Can’t say that about a pedicure, a nice Oregon Pinot, or any other $35-ish purchases I’d have preferred to make. Instead, I paid this jacked up price for the other white meat, flanked by two children staring up at the “big kid” who had just gotten Mommy to go for her wallet.

As he wrapped up his sales pitch (reminding us how our purchase would support the local middle school choir, and their upcoming trip to Disney World), it clicked.

This was not just a gesture of goodwill to one of the sweet neighborhood kids.

This was about paying it forward.

Year after year (circa the late 1980s), I hit up most every homeowner within a five-mile radius of my parents’ house. I’d tread up and down the hilly neighborhood streets, lifting as many door knockers and ringing as many bells as my tween-age stamina could muster, returning the next day to pick up where I left off. Chocolates, wrapping paper, it didn’t really matter. As my mom once told a childhood friend, “Give Rebecca anything, and she’ll sell 100 of them.”

By middle school, I’d dialed nearly the entire member directory of Vestavia Hills United Methodist Church, imploring anyone who answered to buy a box of Florida navel oranges and grapefruit in support of the New Life Singers choir tour. (My pitch to close ratio always soared on Sunday afternoons, when folks were likely to be home, that morning’s sermon still fresh in their minds).

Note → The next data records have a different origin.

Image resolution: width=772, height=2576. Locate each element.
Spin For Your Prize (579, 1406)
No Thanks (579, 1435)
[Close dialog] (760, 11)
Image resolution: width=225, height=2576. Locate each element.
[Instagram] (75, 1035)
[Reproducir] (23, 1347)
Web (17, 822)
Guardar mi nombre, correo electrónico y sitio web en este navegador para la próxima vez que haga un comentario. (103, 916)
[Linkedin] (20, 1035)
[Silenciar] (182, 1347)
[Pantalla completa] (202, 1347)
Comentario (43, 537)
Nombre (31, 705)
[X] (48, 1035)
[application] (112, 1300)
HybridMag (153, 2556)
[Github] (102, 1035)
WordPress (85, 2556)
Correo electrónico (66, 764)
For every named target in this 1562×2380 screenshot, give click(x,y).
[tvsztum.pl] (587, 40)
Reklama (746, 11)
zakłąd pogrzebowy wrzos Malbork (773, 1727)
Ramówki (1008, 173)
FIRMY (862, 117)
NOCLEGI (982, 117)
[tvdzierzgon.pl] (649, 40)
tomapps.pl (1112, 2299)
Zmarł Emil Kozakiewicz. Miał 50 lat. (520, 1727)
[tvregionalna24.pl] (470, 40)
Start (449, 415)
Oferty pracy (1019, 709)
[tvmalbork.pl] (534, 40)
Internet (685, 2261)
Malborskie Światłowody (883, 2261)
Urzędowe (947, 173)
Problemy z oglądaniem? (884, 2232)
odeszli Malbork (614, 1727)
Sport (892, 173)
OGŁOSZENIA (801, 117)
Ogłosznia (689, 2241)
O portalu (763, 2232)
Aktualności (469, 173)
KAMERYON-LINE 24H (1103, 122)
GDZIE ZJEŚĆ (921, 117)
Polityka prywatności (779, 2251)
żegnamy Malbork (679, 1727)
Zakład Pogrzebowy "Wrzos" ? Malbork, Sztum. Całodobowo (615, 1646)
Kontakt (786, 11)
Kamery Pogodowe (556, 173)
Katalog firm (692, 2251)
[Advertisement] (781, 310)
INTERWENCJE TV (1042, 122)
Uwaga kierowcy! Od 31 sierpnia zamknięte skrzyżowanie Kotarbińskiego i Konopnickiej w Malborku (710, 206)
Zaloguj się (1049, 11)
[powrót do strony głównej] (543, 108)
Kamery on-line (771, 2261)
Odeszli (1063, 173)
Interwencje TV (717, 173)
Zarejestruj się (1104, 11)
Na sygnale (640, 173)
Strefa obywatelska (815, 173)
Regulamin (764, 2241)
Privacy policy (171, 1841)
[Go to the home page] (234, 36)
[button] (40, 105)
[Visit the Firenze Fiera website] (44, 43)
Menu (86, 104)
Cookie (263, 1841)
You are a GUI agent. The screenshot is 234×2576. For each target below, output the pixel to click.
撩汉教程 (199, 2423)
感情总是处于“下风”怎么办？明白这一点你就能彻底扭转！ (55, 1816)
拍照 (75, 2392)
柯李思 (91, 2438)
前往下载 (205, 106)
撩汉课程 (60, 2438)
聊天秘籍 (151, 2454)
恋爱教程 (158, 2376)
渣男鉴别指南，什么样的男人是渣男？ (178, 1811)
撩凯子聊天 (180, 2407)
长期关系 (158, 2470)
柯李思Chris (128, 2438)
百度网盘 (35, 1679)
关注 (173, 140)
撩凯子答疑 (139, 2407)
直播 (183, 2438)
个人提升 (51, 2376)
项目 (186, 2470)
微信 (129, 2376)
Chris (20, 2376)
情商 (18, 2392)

Long after delivery day, which consisted of pimple-faced youth shuffling awkwardly packaged boxes of fruit from the delivery truck to the trunks of our “customers” cars, the whole affair was a transaction forgotten.

I think it always caught them a little off guard when I’d greet them by name in the days and weeks that followed.

“Hi, Mr. Balch! Hi, Mrs. Wolff!”

Polite smile. Blank stare.

“I’m Rebecca. I sold you grapefruit. Remember?”

Light bulb. Recognition. And perhaps a trace of “Hey kid. Lose my number.”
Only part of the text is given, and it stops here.